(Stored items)
———

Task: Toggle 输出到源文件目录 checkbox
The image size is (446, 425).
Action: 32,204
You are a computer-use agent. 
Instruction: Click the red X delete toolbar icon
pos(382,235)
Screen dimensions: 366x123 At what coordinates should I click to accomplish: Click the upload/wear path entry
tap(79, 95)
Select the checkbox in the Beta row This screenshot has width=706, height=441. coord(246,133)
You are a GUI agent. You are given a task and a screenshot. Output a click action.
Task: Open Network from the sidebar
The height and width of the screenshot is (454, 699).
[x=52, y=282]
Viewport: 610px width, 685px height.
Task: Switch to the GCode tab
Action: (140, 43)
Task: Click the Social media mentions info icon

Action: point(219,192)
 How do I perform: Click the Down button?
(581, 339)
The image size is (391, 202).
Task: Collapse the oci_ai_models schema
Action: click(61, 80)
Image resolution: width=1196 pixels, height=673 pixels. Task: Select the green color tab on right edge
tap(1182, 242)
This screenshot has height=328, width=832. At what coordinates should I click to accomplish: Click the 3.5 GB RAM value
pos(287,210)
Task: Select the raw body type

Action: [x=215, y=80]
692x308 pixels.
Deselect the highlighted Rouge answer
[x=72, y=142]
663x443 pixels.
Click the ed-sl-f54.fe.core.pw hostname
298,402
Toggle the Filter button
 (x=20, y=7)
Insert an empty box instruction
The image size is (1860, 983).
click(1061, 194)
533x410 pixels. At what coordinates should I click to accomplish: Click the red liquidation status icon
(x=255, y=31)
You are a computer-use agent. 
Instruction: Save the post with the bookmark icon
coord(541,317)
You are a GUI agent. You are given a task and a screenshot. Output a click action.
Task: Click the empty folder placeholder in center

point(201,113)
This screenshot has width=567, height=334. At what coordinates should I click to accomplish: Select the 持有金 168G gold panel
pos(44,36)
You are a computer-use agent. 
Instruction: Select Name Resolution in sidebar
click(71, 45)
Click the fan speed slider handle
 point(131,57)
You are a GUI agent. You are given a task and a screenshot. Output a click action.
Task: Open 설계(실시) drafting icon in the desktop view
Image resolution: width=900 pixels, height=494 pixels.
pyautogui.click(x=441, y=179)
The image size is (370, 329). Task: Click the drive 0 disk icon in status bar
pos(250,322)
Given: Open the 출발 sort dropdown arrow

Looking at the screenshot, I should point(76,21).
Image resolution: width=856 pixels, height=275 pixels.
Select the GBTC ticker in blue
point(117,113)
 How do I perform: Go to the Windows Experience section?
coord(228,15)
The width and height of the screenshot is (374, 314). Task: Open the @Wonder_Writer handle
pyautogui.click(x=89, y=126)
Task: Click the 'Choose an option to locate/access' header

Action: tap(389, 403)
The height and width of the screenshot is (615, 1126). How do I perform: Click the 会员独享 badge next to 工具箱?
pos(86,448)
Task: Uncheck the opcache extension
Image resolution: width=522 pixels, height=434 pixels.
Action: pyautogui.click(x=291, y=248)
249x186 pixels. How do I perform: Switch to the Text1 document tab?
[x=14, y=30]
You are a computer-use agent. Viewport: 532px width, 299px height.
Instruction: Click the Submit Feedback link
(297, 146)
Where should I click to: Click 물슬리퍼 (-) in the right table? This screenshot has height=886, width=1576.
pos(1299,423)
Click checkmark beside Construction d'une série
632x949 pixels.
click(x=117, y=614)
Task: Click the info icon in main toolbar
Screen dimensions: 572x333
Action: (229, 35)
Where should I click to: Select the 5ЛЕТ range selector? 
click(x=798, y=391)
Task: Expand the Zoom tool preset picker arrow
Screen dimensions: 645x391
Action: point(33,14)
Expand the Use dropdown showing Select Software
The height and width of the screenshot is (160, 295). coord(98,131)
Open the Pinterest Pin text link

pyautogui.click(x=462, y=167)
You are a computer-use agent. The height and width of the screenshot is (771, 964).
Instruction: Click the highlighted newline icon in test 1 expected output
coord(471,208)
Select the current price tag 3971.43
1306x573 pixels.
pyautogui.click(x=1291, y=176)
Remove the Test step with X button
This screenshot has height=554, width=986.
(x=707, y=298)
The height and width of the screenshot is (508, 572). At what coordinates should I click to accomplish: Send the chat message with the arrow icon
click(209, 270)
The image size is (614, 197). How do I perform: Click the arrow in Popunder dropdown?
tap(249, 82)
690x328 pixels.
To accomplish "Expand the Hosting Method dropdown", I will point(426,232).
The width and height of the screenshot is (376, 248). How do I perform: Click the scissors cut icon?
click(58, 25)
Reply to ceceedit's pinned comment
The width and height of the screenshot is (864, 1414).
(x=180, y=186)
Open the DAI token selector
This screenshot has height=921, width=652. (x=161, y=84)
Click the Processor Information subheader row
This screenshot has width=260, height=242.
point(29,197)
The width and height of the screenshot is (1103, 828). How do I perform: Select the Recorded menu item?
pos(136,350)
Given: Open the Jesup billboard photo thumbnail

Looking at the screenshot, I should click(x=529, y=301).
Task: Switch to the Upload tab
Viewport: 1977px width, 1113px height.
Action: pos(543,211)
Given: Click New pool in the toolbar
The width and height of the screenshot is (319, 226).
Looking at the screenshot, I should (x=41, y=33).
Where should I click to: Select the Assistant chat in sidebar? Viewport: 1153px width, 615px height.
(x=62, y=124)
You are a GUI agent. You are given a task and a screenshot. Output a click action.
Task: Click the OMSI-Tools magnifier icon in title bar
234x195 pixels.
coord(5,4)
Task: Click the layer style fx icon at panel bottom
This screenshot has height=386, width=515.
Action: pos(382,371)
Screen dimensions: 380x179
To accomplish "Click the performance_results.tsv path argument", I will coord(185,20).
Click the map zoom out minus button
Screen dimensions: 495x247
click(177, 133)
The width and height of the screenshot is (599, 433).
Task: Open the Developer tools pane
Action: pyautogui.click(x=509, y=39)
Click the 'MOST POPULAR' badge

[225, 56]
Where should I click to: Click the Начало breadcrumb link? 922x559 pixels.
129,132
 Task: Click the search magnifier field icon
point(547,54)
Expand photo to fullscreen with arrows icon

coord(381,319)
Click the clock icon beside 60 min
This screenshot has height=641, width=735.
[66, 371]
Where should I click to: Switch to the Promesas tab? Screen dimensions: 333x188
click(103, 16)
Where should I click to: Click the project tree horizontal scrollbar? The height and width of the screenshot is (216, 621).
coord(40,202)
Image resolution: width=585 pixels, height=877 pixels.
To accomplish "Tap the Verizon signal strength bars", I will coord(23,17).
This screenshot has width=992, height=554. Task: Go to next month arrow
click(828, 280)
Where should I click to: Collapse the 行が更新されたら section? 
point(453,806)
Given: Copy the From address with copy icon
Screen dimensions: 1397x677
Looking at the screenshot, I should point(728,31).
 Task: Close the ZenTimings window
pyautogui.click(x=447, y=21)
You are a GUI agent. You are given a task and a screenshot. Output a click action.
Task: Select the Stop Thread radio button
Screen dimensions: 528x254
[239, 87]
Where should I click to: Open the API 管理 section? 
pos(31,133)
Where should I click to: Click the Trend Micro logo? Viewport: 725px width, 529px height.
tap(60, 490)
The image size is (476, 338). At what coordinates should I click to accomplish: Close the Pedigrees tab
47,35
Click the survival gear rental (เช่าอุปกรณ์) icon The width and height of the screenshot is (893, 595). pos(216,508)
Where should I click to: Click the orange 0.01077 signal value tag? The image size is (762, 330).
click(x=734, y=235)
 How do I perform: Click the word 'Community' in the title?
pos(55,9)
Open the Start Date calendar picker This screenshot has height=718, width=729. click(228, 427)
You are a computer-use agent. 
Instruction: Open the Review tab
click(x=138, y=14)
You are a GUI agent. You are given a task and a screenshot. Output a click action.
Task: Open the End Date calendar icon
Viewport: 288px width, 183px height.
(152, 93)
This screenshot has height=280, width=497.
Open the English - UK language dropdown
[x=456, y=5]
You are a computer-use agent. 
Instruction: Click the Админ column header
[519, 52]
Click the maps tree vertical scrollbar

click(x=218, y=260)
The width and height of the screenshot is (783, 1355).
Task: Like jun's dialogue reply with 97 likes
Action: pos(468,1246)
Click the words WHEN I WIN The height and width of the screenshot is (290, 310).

———

Your assignment:
From the data above, reproduce word for word the lines running from the line with "533x410 pixels. At" to the line with "Task: Uncheck the opcache extension", ends included.

Your solution:
533x410 pixels. At what coordinates should I click to accomplish: Click the red liquidation status icon
(x=255, y=31)
You are a computer-use agent. 
Instruction: Save the post with the bookmark icon
coord(541,317)
You are a GUI agent. You are given a task and a screenshot. Output a click action.
Task: Click the empty folder placeholder in center

point(201,113)
This screenshot has width=567, height=334. At what coordinates should I click to accomplish: Select the 持有金 168G gold panel
pos(44,36)
You are a computer-use agent. 
Instruction: Select Name Resolution in sidebar
click(71, 45)
Click the fan speed slider handle
 point(131,57)
You are a GUI agent. You are given a task and a screenshot. Output a click action.
Task: Open 설계(실시) drafting icon in the desktop view
Image resolution: width=900 pixels, height=494 pixels.
pyautogui.click(x=441, y=179)
The image size is (370, 329). Task: Click the drive 0 disk icon in status bar
pos(250,322)
Given: Open the 출발 sort dropdown arrow

Looking at the screenshot, I should point(76,21).
Image resolution: width=856 pixels, height=275 pixels.
Select the GBTC ticker in blue
point(117,113)
 How do I perform: Go to the Windows Experience section?
coord(228,15)
The width and height of the screenshot is (374, 314). Task: Open the @Wonder_Writer handle
pyautogui.click(x=89, y=126)
Task: Click the 'Choose an option to locate/access' header

Action: tap(389, 403)
The height and width of the screenshot is (615, 1126). How do I perform: Click the 会员独享 badge next to 工具箱?
pos(86,448)
Task: Uncheck the opcache extension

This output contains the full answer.